Entrepreneurial Seductions and Distractions
Speaking at events, networking, press, and fundraising can all be important parts of building your business. However some people get overly caught up in these activities at the expense of their company's progress. The only true long term measures of value for your company is the number of happy users you have, and how much money you (eventually) make from their use of your product.
Being a speaker at an event can help with recruiting, partnerships, and customer acquisition. However it is tempting for an entrepreneur to overdo it. You see some entrepreneurs flying to countries where their product hasn't launched to give a talk to the 20 person entrepreneurship club of a small university. None of this helps their engineering team ship product or their sales people in selling it.
Questions to ask yourself before agreeing to a speaking event:
-What are the most important speaking events for me to be part of this year and is this one of them?
-Is the panel audience relevant to my company and if so how? What is the goal of my being part of this panel or keynote?
-Are the other speakers and panelists of the caliber I would want my company associated with?
-Have the speaking events I have been part of in the past yielded the results I was shooting for (new customers, employee referrals, or the like)? If not, why not?
-Is this event worth the travel time? Do I really need to speak to the Guatemalan Council On Innovation?
There are some conferences that are worth attending given unique access to the caliber of the network there. The Allen & Co conferences and Davos seem like obvious ones. However, many VC firms have multi-day or week long conferences you can attend that may be of lower value. These are often in cool and exotic locations (Mexico, Hawaii, Ski Trips, etc.). Some founders will spend up to 4 weeks a year at these events. Some are good for networking and can help the company, but again you should prioritize. Don't go to 4 of these a year. Choose the 1 or 2 that make the most impact if you decide to go to any at all. And again, ask yourself how the event will help your company. Are there specific people or relationships you can build in a targeted way so that your time away from the office is worth it?
Remember, VCs are paid to network for most of their time. You are not a VC. In general, some people get caught up in excessive networking...
Networking is a crucial part of being an entrepreneur. It is how you can learn from other people, forge ties to potential partners and customer, find people to hire etc. While networking can be extremely valuable, take a look at your calendar. If large blocks of time every week are taken up with meeting other entrepreneurs or random investors you are probably not being focused with your time. Try to put networking into consolidated blocks so the switching cost is low. Also, try to focus your networking towards things that are actually meaningful to your company.
The role of the entrepreneur can be pretty networking intensive, but you still need to prioritize and figure out what is important, and what to cut.

# Task instructions
1. In the essay on entrepreneurial seductions and distractions, what are named as the only true long-term measures of a company's value?
2. Write the next few paragraphs of the essay on entrepreneurial seductions and distractions, beginning after its final sentence.

# Provided material
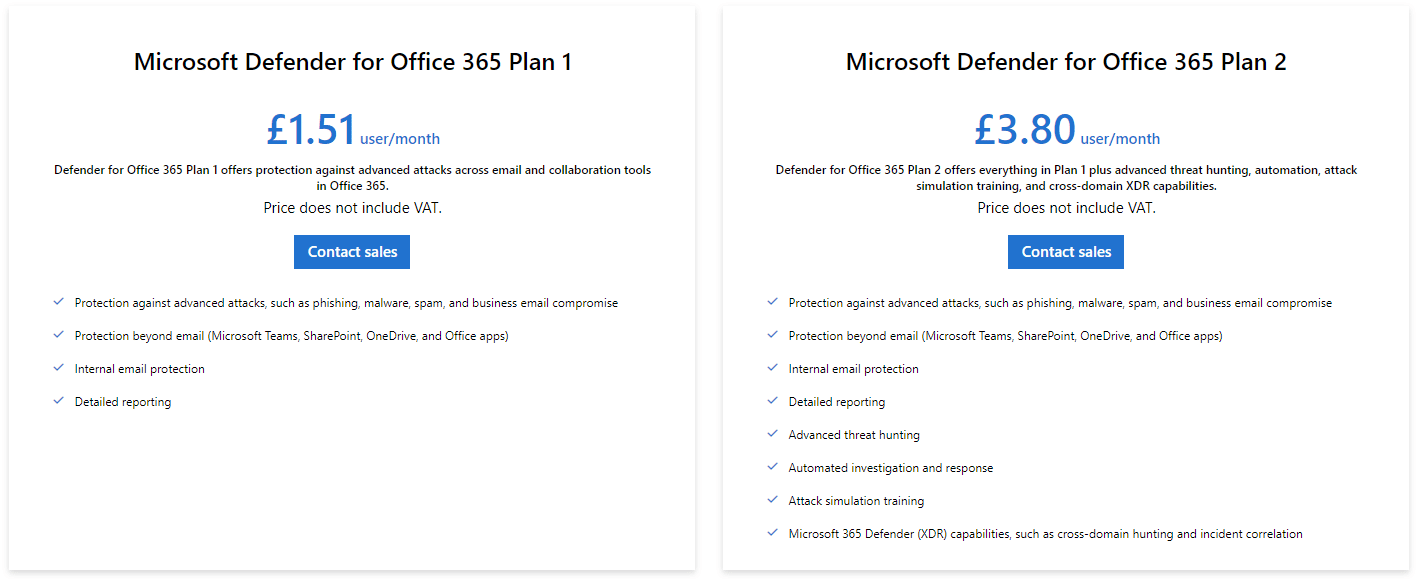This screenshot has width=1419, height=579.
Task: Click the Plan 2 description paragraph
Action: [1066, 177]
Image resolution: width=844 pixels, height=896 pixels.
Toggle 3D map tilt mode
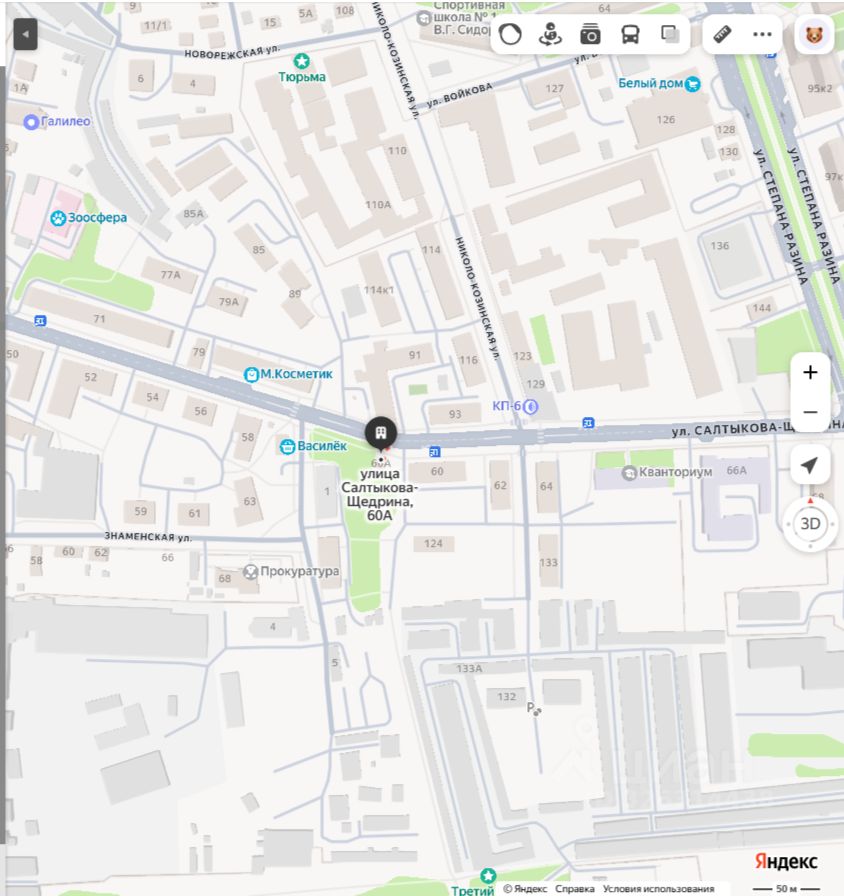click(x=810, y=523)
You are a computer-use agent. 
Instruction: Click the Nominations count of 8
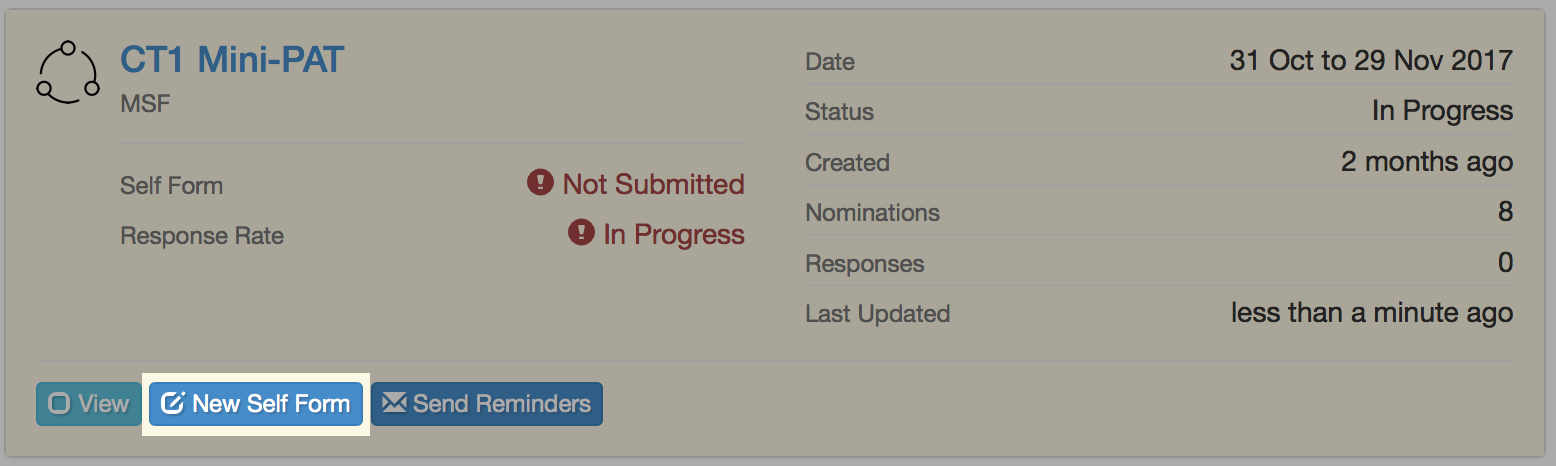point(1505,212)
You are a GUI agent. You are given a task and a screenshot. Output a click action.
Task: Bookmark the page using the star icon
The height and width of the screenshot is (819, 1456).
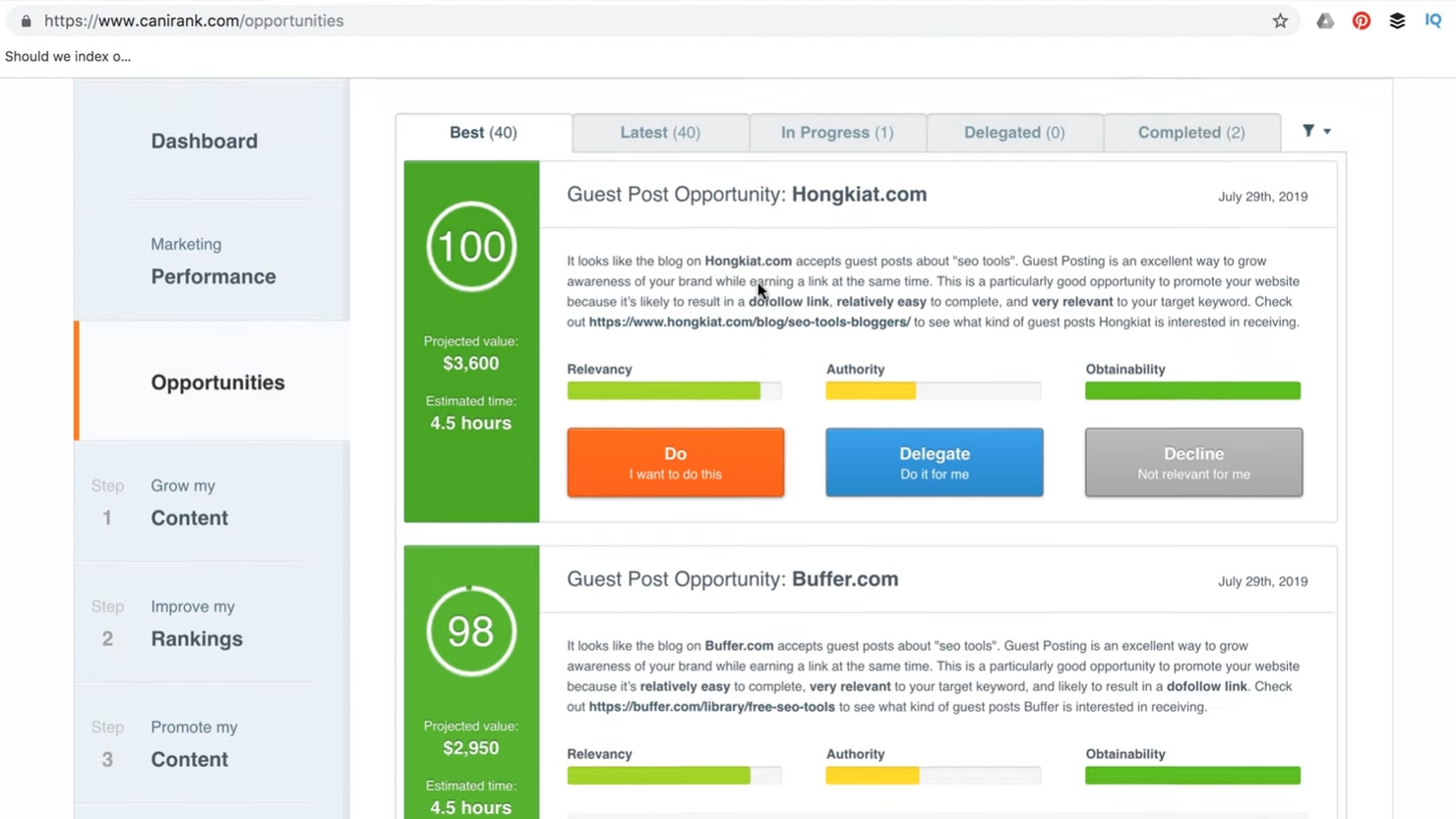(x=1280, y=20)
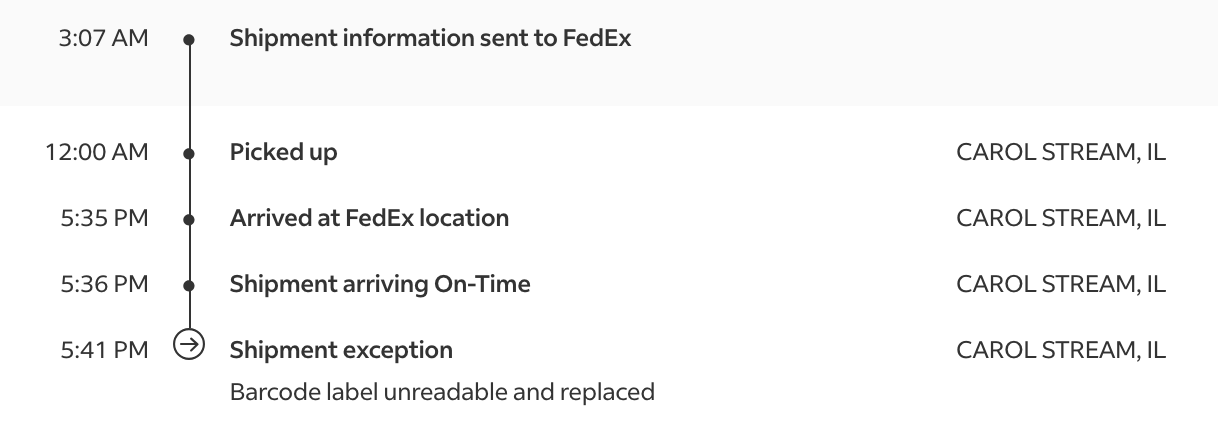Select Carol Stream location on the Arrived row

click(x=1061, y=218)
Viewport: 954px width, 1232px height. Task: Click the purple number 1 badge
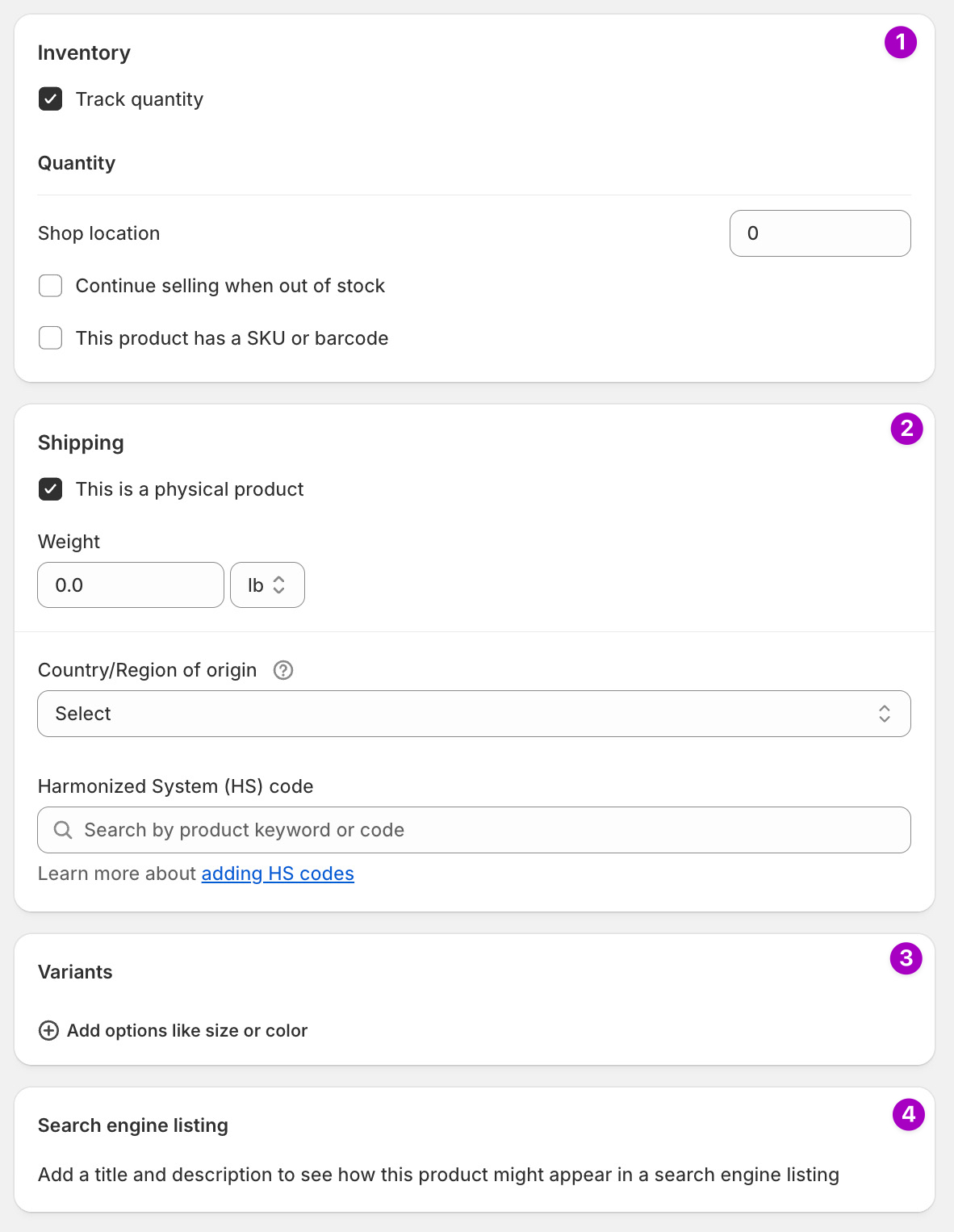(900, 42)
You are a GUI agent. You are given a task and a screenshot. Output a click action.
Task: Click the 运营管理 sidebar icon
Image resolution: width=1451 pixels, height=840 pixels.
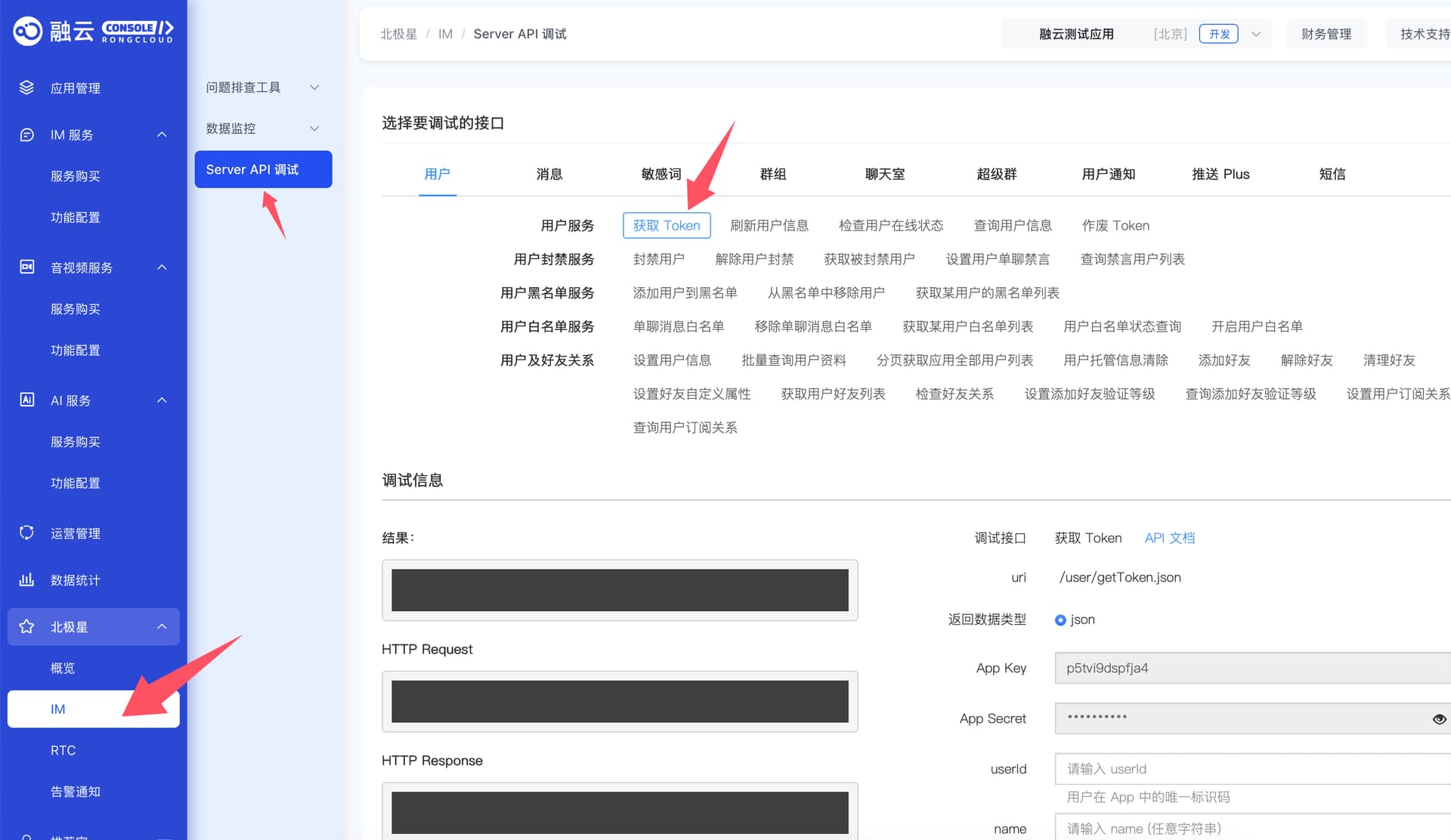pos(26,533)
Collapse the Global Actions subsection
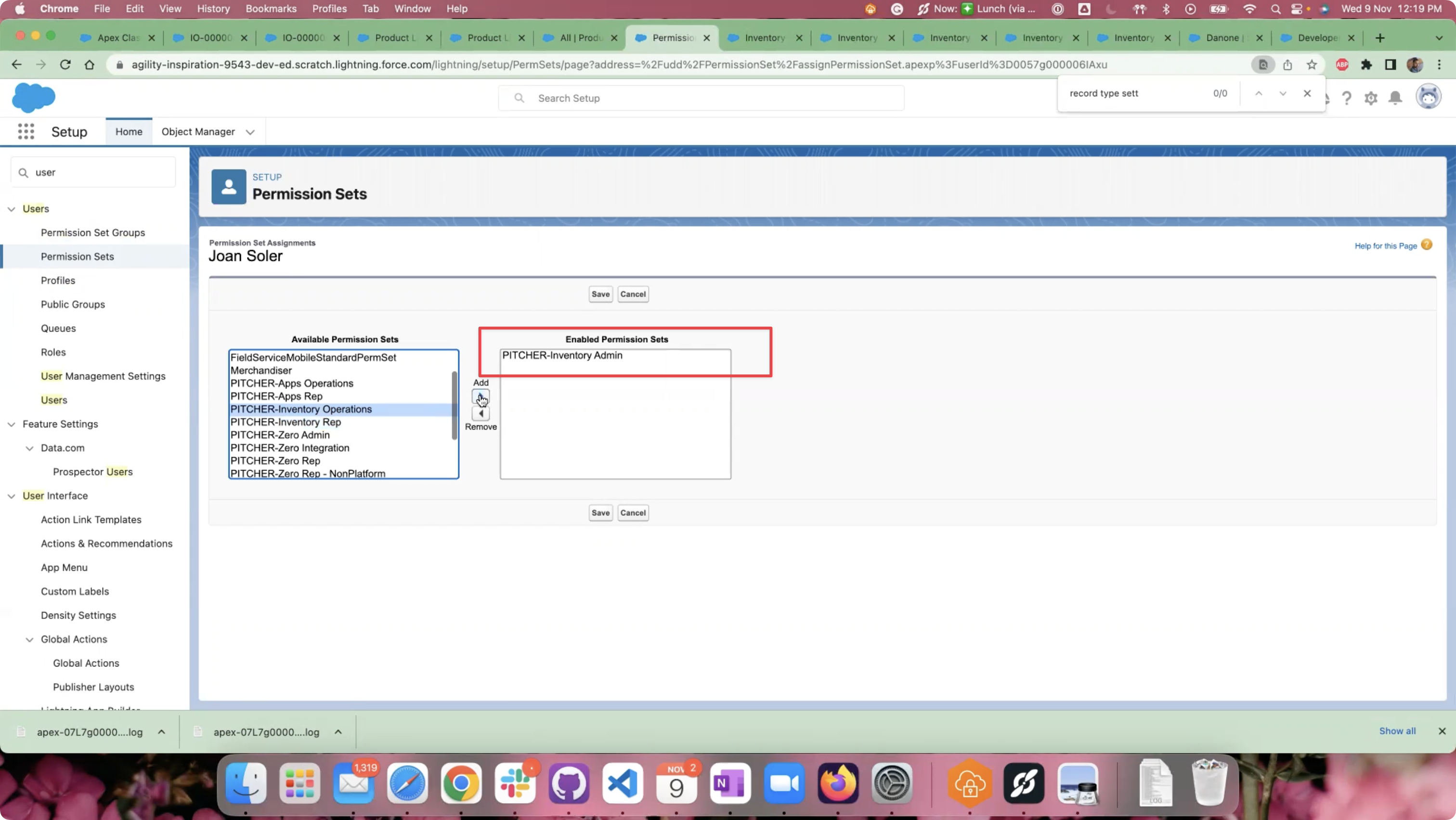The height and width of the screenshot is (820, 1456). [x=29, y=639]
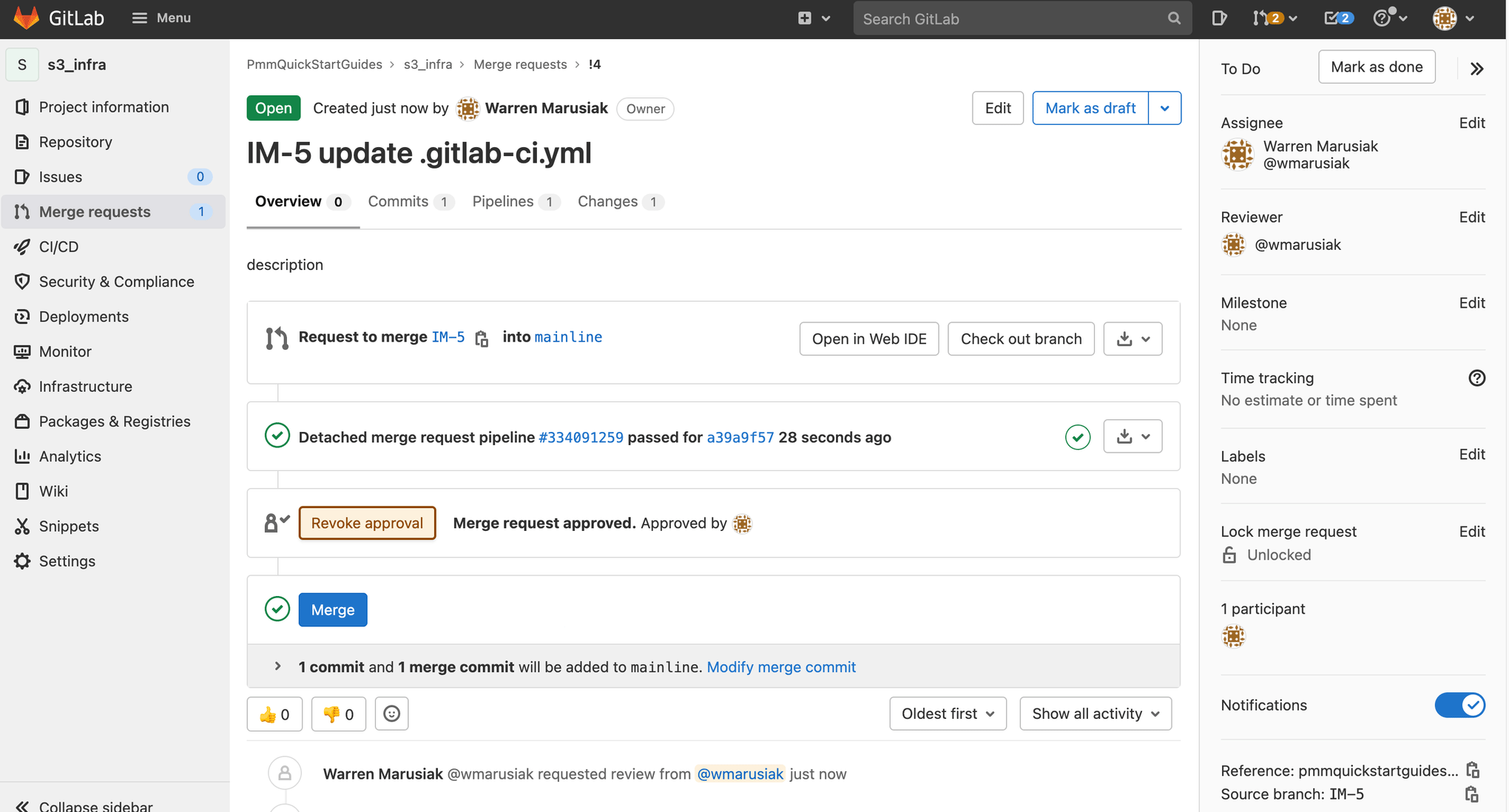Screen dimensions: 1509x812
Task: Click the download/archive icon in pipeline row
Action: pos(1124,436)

# Exercise results
1. The number of happy users the company has and how much money it eventually makes from their use of its product.

2.
Press and PR.
Press can be a potent force in raising awareness of your brand and, for some types of products, acquiring users or customers. Some entrepreneurs confuse getting press with being successful and spend time courting press over building or selling product. Being in TechCrunch or on CNN does not mean you or your product has been successful.
Pull together a press strategy.
-What is your objective for press? Is it to acquire users? Build an engineering brand for hiring? Something else?
-What press will allow you to reach these goals? How can you build an overall story arc for your company?
-Who is your audience and how should you reach them?
Then, compare this strategy to the press you have been courting - do these things line up?
Corporate Development. 
Corporate development is the part of a large company that buys other companies. When entrepreneurs start to have M&A conversations they can get distracted and work can cease at their companies for months at a time. Only talk to corporate development if you truly intend to sell your company. Otherwise it can turn into a huge time suck, and you may convince yourself to sell your company for a small amount when you had no intention of doing so before.
Things a corporate development conversation is unlikely to yield:
-A partnership with the company.
-A better valuation in your next funding round.
-Life changing money.
Things a corporate development company is likely to yield:
-Months of distraction and loss of focus.
-Team confusion on your goals as a company.
-An accidental acqui-hire in which you sell your company for less then expected, to a buyer you weren't really interested in.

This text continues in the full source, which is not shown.